Passage to read
——

If parties did agree that monies advanced would be non-refundable (for instance, because the monies were meant to operate as security for performance), then of course no claim would lie in unjust enrichment because any restitution of the value of those monies would be tantamount to the Court rewriting the parties’ allocation of risks. The availability of the restitutionary remedy undercuts the parties’ agreement and would be an unjustifiable inroad into the general policy in upholding promises. It would also make a nonsense of the purpose for which the monies were paid.
Taking the “deposit as security” example mentioned above, the fact that the monies will not be refunded in the event of the payor’s inadequate performance is the “state of affairs contemplated as the basis or reason for the payment”.7Peter Birks, An Introduction to the Law of Restitution (OUP, 1989) at p 223 (cited at Jiaravanon (CA) at (47)). In such a case, the monies would have been “non-refundable” in a promissory sense but also “non-refundable” in the unjust enrichment sense. Therefore, whether parties had expressly or impliedly agreed that monies advanced are non-refundable is quite an important requirement. It feeds into the construction of the allocation of risks between the parties, which would inform the availability of the unjust enrichment claim.
Applying the observations above to the facts of the case, the Court of Appeal’s statement that “crucial inquiry” was not “whether the parties had expressly agreed on 8 May 2013 that the Deposit would be non-refundable” but rather whether a basis was agreed and “whether this basis had failed”8Jiaravanon (CA) at (60). should be understood in its context. The words should simply be understood as that whether there was an agreement that the deposit was non-refundable is not the legal test to be applied in an unjust enrichment case and therefore should not be taken as prescribing a binding principle applicable to the construction of bases in all deposit cases.
This conclusion has to be correct. This is because the Court of Appeal itself accepted that the non-refundability of the Simpson-Azimut remittance was important.9Jiaravanon (CA) at (64(c)). It should not be forgotten that the principle governing the refundability of monies from Azimut to Simpson are the same unjust enrichment principles governing the refundability of monies from Simpson to Jiaravanon that were applied by the Court of Appeal. In light of that, it would be inconsistent to say that non-refundability is not crucial in one context (ie, the Jiaravanon-Simpson transaction) but say that it is so in another (ie, the Simpson-Azimut remittance). Rather, the more accurate description is that the non-refundability of the Simpson-Azimut remittance is the more important factor and in fact was what a reasonable person in the parties’ person would have understood.

——

Recorded information
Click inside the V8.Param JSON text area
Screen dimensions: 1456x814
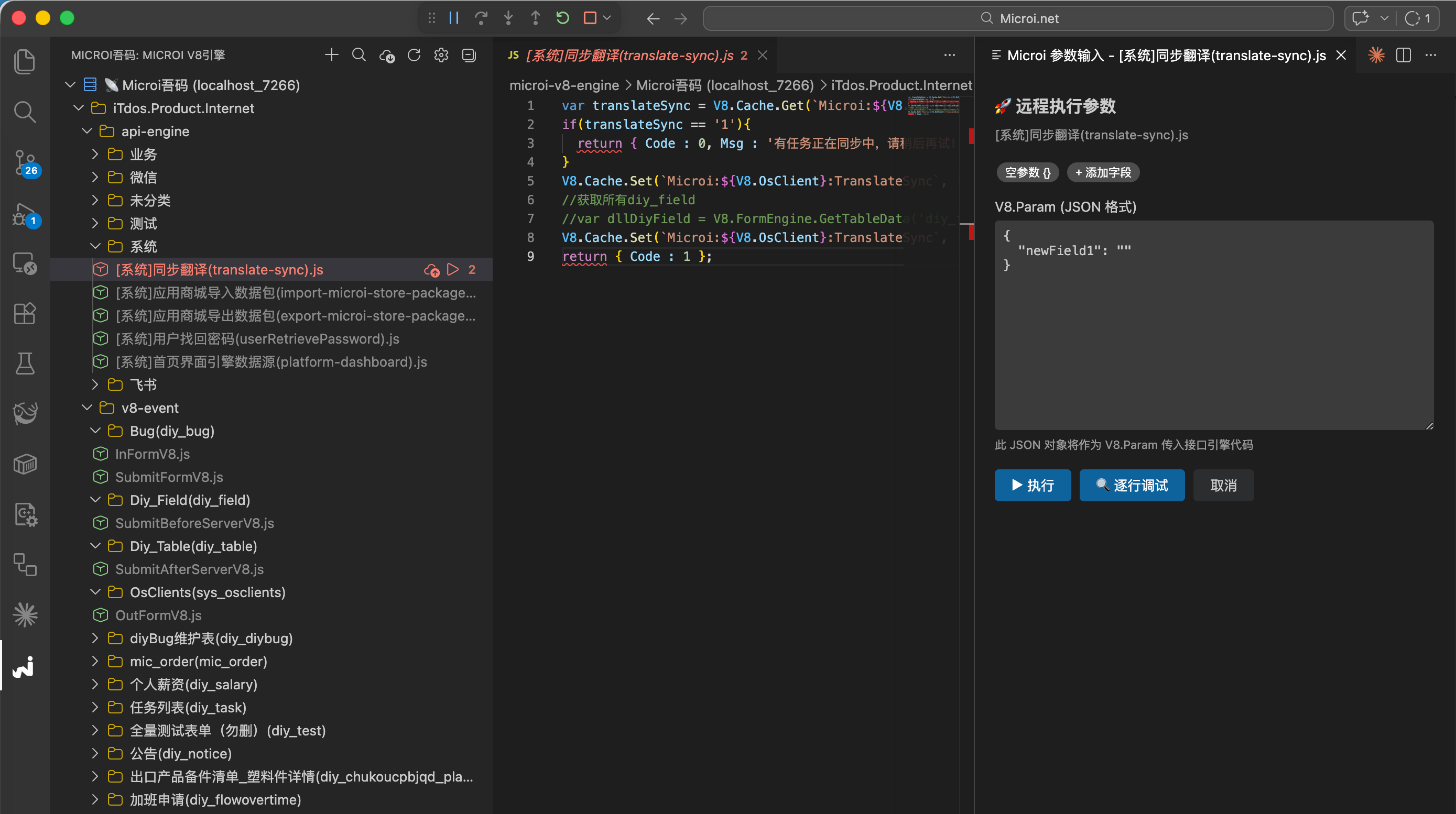[x=1213, y=339]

——

Challenges
[1] Please answer these from the passage on non-refundable deposits:
(a) If parties agreed that monies advanced would be non-refundable, what would restitution of their value amount to the Court doing?
(b) In the "deposit as security" example, what fact is the "state of affairs contemplated as the basis or reason for the payment"?
(c) Which remittance's non-refundability did the Court of Appeal itself accept as important?
[2] Write out the stretch from "If parties did" through "monies were paid." in the passage on non-refundable deposits, swapping "monies" for "funds".
[3] Proceed with the passage on non-refundable deposits from the point where it stops.
The data above stands apart from the passage on non-refundable deposits.

Results for the exercise
[1]
(a) Rewriting the parties' allocation of risks.
(b) The fact that the monies will not be refunded in the event of the payor's inadequate performance.
(c) The Simpson-Azimut remittance.

[2]
If parties did agree that funds advanced would be non-refundable (for instance, because the funds were meant to operate as security for performance), then of course no claim would lie in unjust enrichment because any restitution of the value of those funds would be tantamount to the Court rewriting the parties’ allocation of risks. The availability of the restitutionary remedy undercuts the parties’ agreement and would be an unjustifiable inroad into the general policy in upholding promises. It would also make a nonsense of the purpose for which the funds were paid.

[3]
It would be correct in one sense to shift the focus away from finding a promise of non-refundability in the Jiaravanon-Simpson transaction. As mentioned above, there are at least two senses of the word is used: the promissory and the consequential sense. Absolute non-refundability in the promissory sense is quite an absurd conclusion because that would be indistinguishable from an unconditional gift. If we further assume and layer on an agreement between Jiaravanon and the dealer that the deposit, once remitted to Azimut, was absolutely non-refundable, then that would mean that Azimut was free to sell the yachts and keep the monies. This would be quite an odd state of affairs. It would effectively mean that after the monies had been transferred, the risk of the basis’ failure lay with Simpson and not Jiaravanon. This is at odds with the observations of the Court of Appeal that “there was no reason why the [dealer] would have taken such a significant business risk by remitting the Deposit to Azimut without Jiaravanon’s instructions” and that “more weight should have been placed on the [the yacht dealer’s] interest in ensuring that it could “cover its own position” and “no party [is] exposed””.10Jiaravanon (CA) at (72).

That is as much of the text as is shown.